There are countless more examples that I can share with you. For example, several years ago, my wife got a new car. Two months later, while backing out of the garage, she took some of the door jamb with her as she scraped the whole side of her car. My reaction? “It’s only money and we’re insured. The car will look like new and we’ll fix the door frame.” However, if I had done it, I would have severely chastised myself for not taking the time to look where I was going. There would be no way I could excuse the accident. It has nothing to do with the car. It has everything to do with my self percept, or lack of it. As another example, picture a father at the breakfast table with his 6-7 year old son, who accidentally knocks his glass of milk on the floor. The kneejerk reaction of the father is to scream, “can’t you be more careful? This is the second time this week. There’s glass and milk all over the floor. When will you learn to act your age?” Imagine the same situation, involving a neighbor’s child who spent the night. He, anticipating the same reaction he probably receives at home, says, in a quivering voice, “I’m so sorry. Please forgive me.” The same father’s response is, “Did you get hurt? Are you cut? No? Well, then, everything’s fine. It’s only a glass and milk. We’ll pick it up and get you a new one.” Why the difference? Simple. The neighbor child’s behavior in no way reflects on him. It doesn’t say, “I’m a bad parent, I’ve got a clumsy kid, who I failed to teach how to properly hold a glass.” His child’s behavior is viewed as a direct reflection of his adequacy.
If you can see yourself in any of these examples, you need to use your awareness as a signpost, indicating ,“You need to do a better job parenting your children in order for you to be perfect.” Wrong! Maybe you need to learn that it’s okay to be human, to fail or have accidents. Then ask yourself, “Where did that notion come from?” In some instances, the answer is apparent. From abusive parents, who verbally and/or physically, made it clear to you that you weren’t okay and needed to be better. But, in most cases, it originated from subtle innuendos, negative nicknames and embarrassing stories repeatedly told by your family. There’s always the “smart”, “pretty”, “athletic” or the “laissez-faire” kid, to name a few. The problem is, however, that, while growing up, if your brother or sister was the smart one, you weren’t the second smartest. In your mind, you were the dumb one. Similarly, if one was the pretty one, you were the ugly one. If they were the tall one, you were the short one. I think you get the idea. Kids don’t operate in terms of gradation. They tend to perceive themselves on the basis of one extreme or the other.
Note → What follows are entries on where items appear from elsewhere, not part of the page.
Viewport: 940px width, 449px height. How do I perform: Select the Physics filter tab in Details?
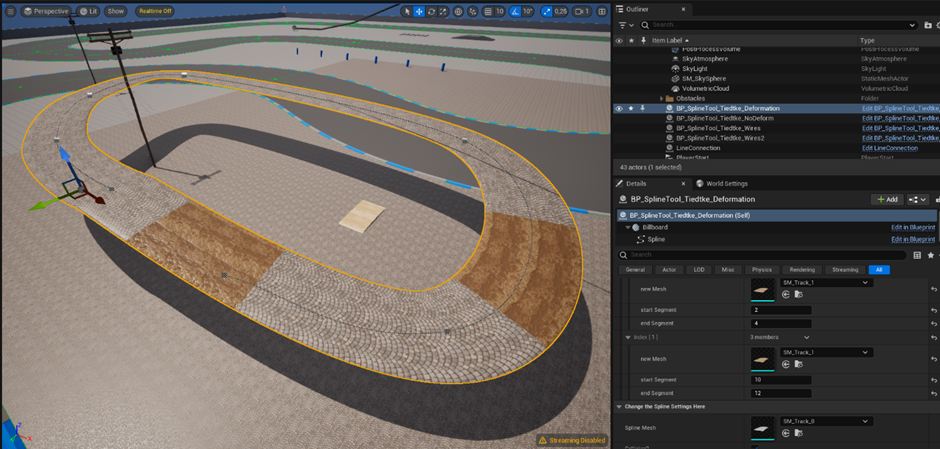[x=761, y=269]
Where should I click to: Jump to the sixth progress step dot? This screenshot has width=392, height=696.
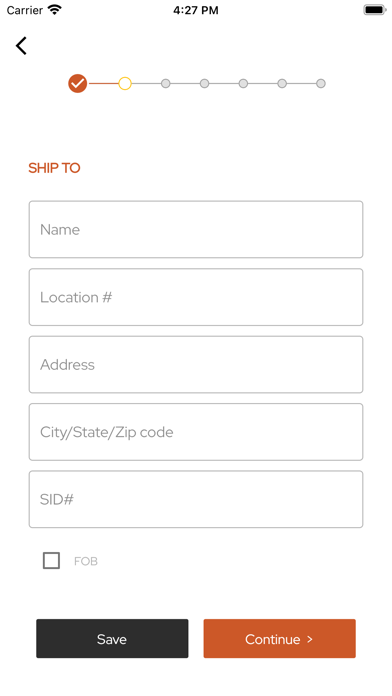tap(282, 83)
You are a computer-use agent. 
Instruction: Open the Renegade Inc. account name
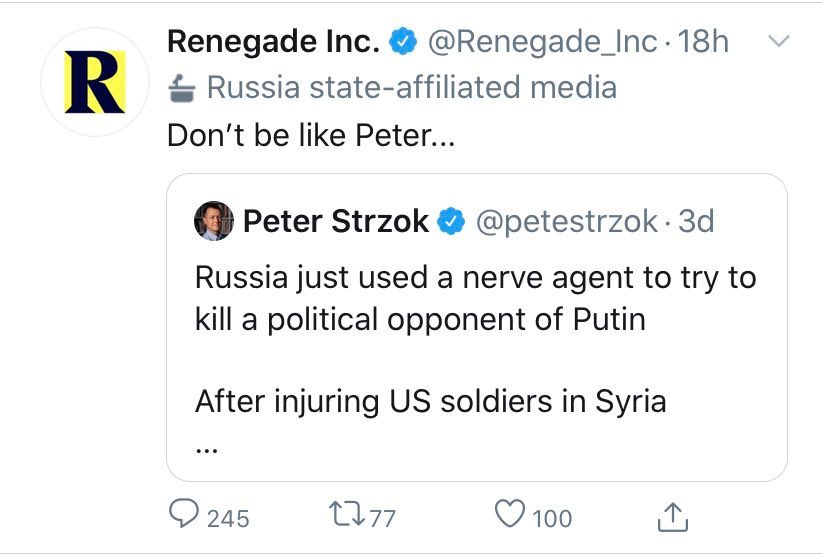(273, 41)
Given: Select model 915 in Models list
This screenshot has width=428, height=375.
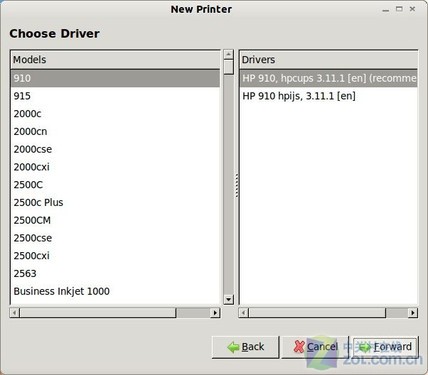Looking at the screenshot, I should tap(115, 96).
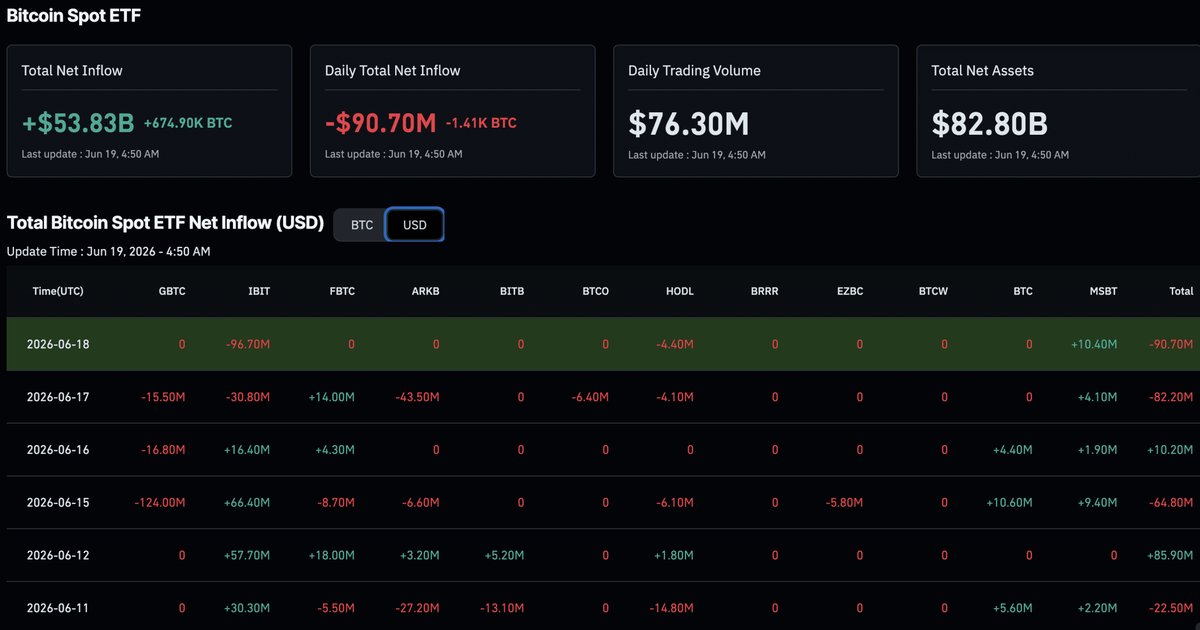1200x630 pixels.
Task: Click the HODL column header
Action: [x=680, y=291]
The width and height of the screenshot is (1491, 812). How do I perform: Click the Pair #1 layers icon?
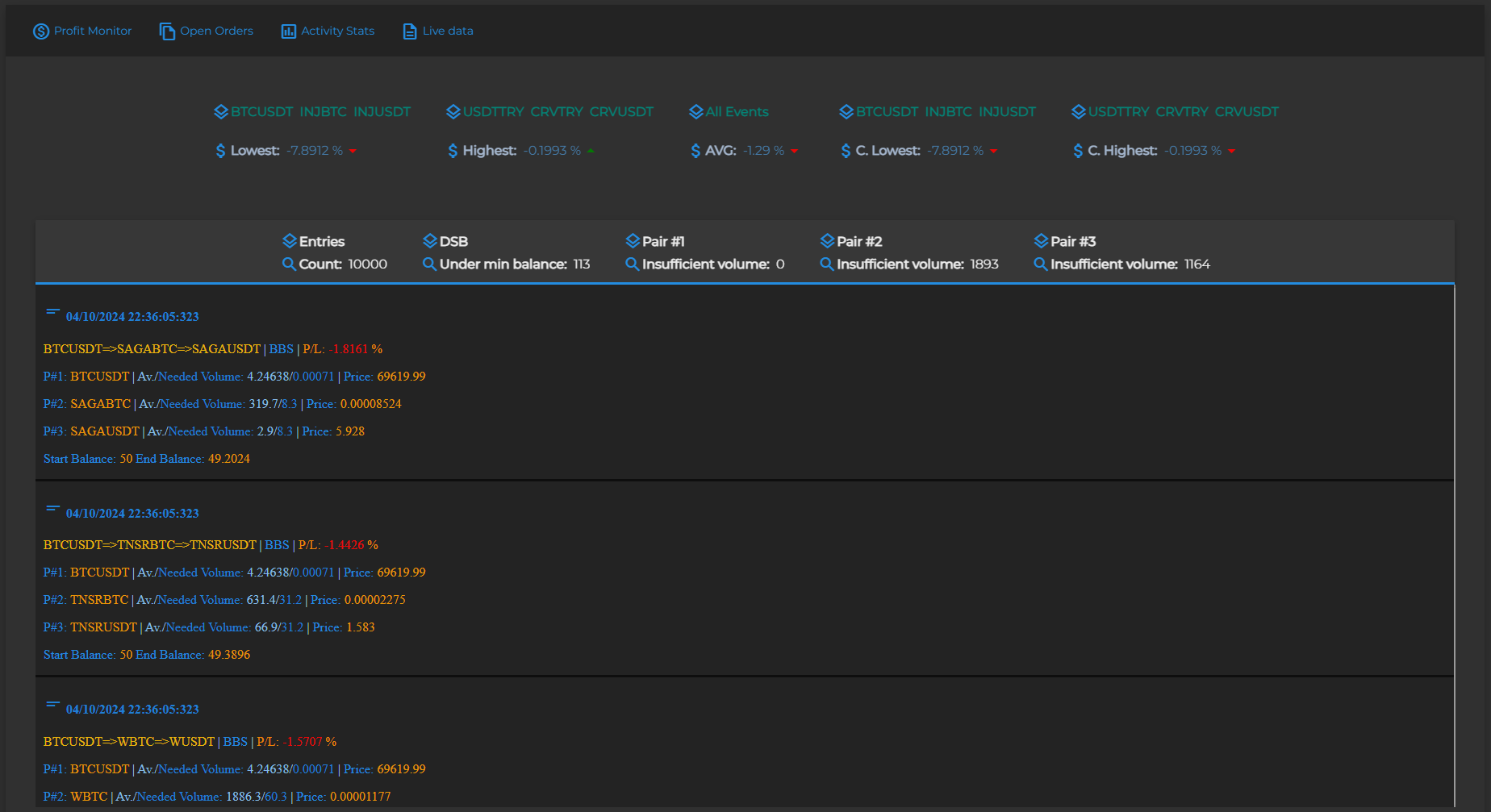pos(633,241)
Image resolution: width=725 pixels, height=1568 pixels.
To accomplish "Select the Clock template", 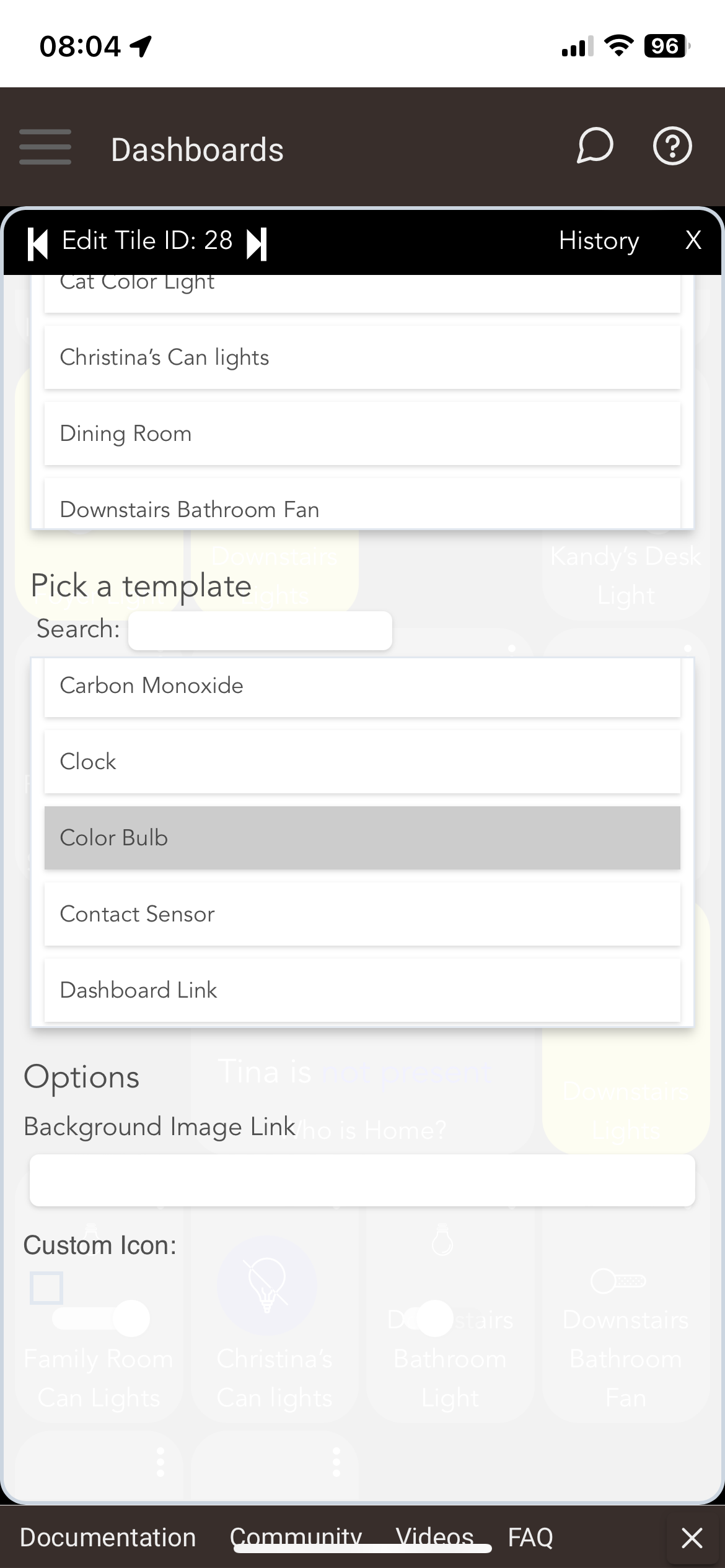I will pos(362,762).
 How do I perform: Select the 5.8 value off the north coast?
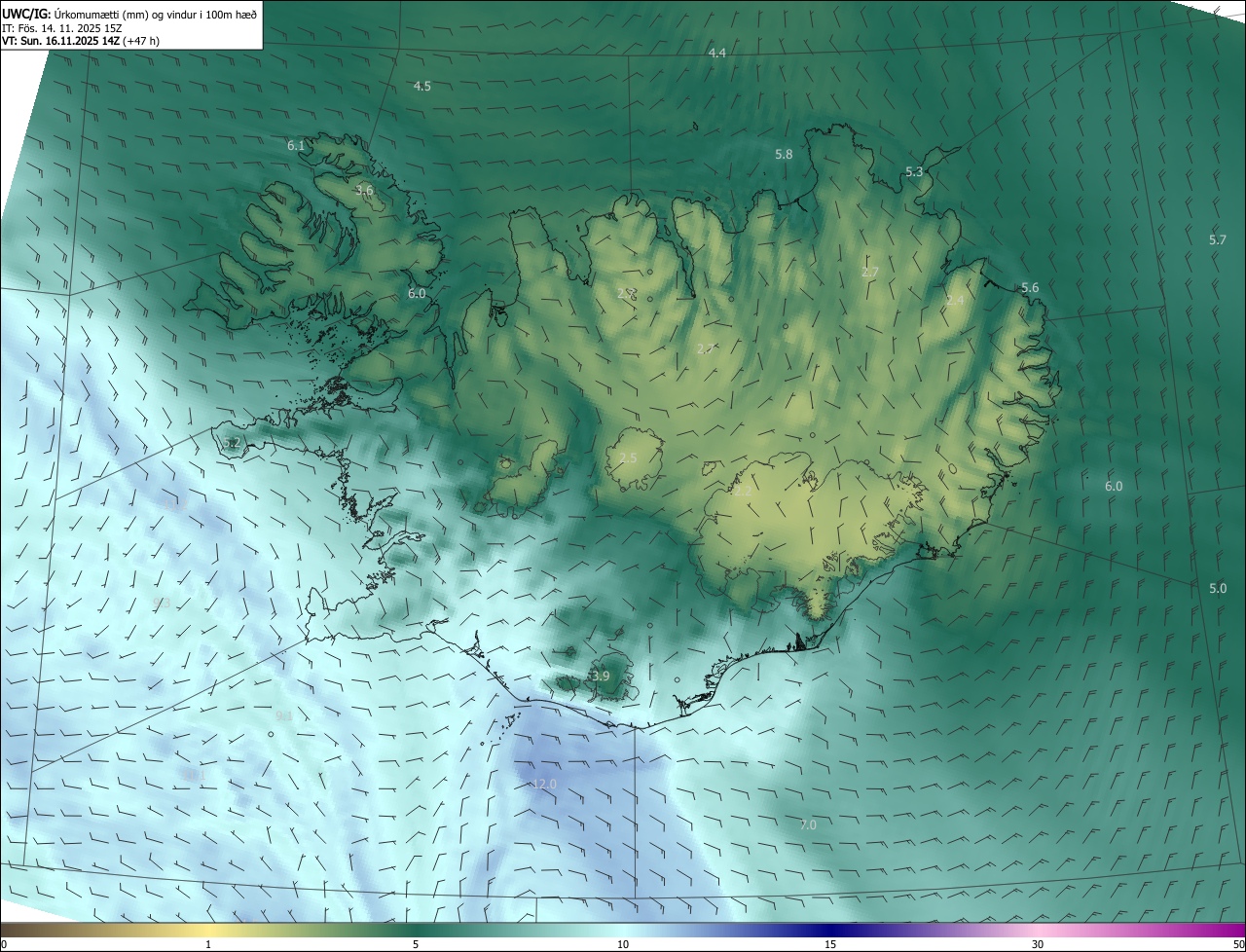784,154
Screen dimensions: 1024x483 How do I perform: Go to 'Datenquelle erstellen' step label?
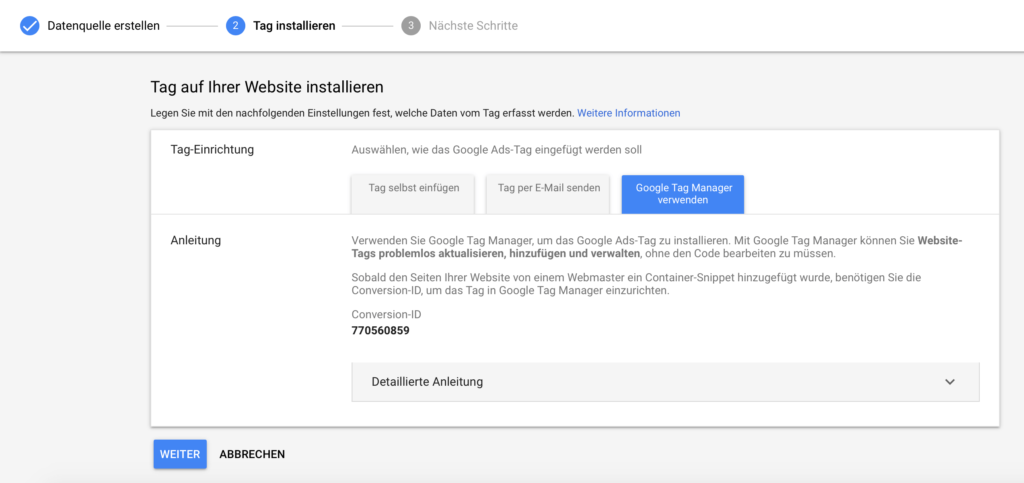coord(103,26)
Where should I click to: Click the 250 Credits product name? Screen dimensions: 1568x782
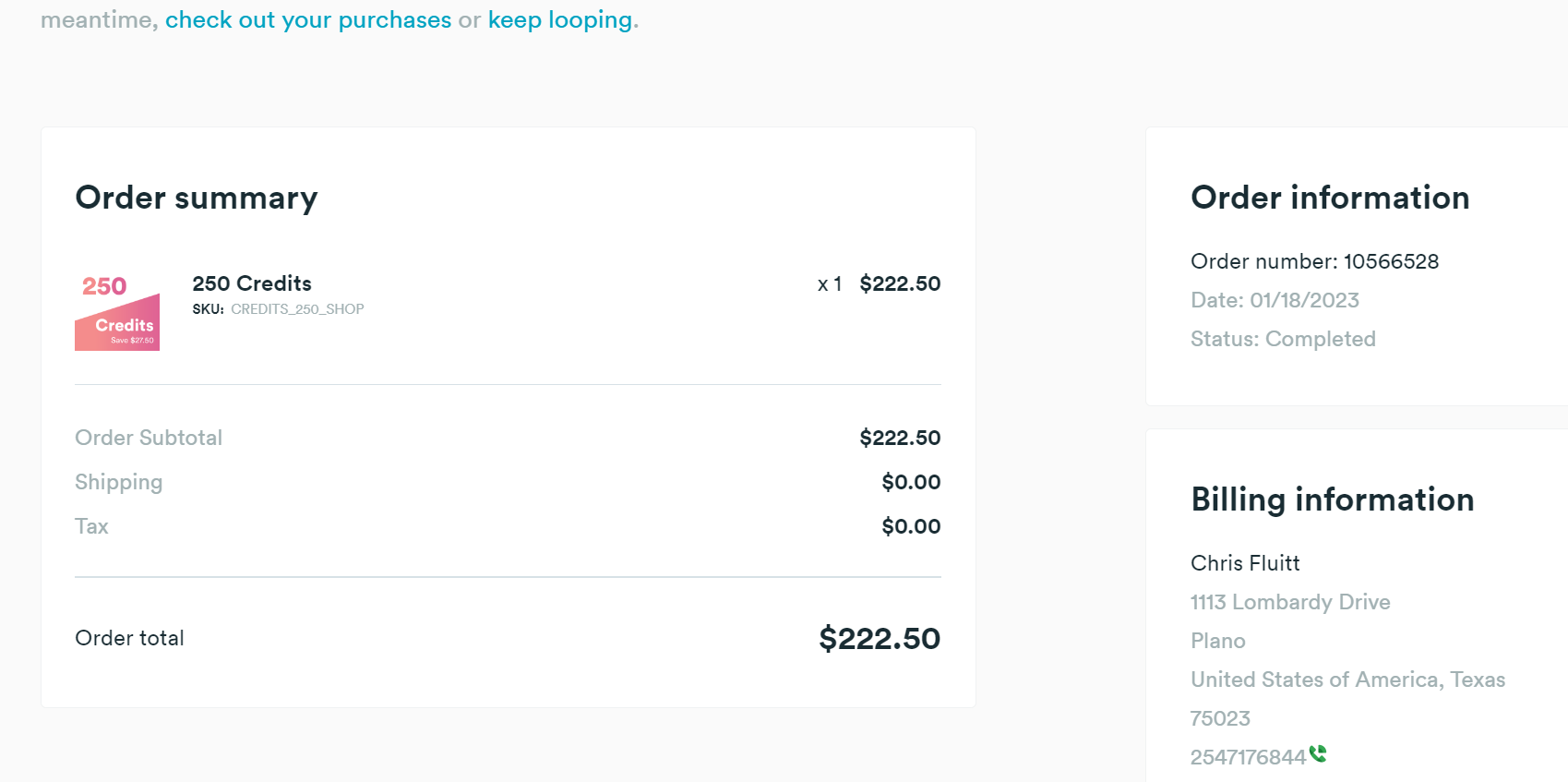(x=252, y=283)
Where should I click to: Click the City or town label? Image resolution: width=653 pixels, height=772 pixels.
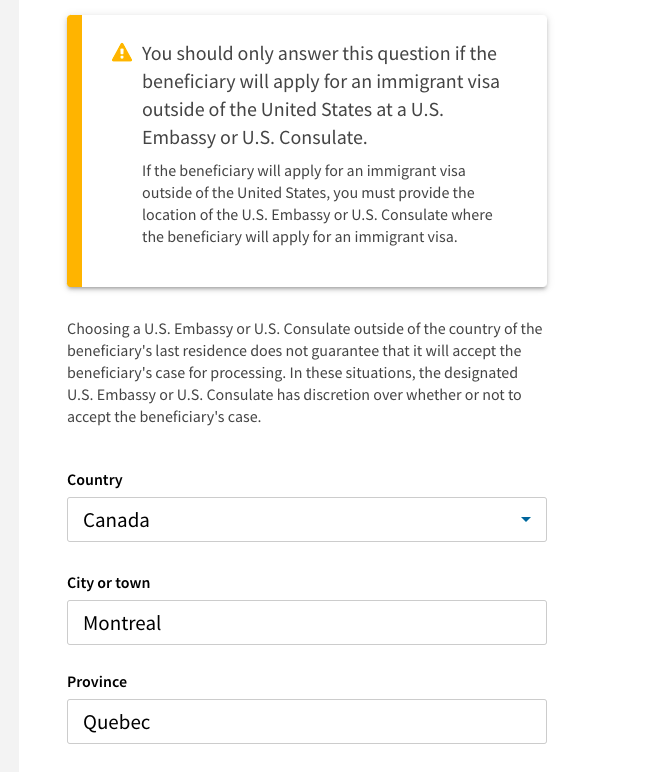(x=108, y=583)
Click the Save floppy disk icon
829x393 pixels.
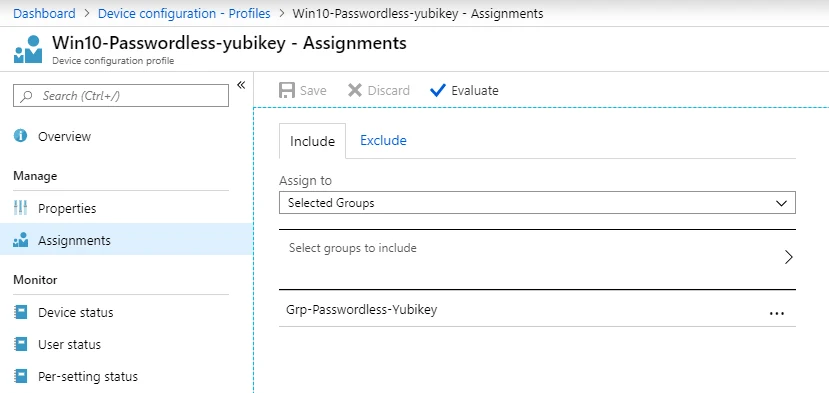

In summary, children frequently interpret casual remarks not at all intended to be critical, as demeaning and humiliating. Consequently, as a parent, you need to give considerable thought to the off-handed remarks and humorous stories, you use to describe your children. It’s essential for you to consider, “what effect will my comments have, on my children?” Even more so, you have to recognize that the seeds you plant early, later grow into big trees that can weigh your kids down, inhibit the way they cope in their world and negatively affect the way they behave and feel about themselves.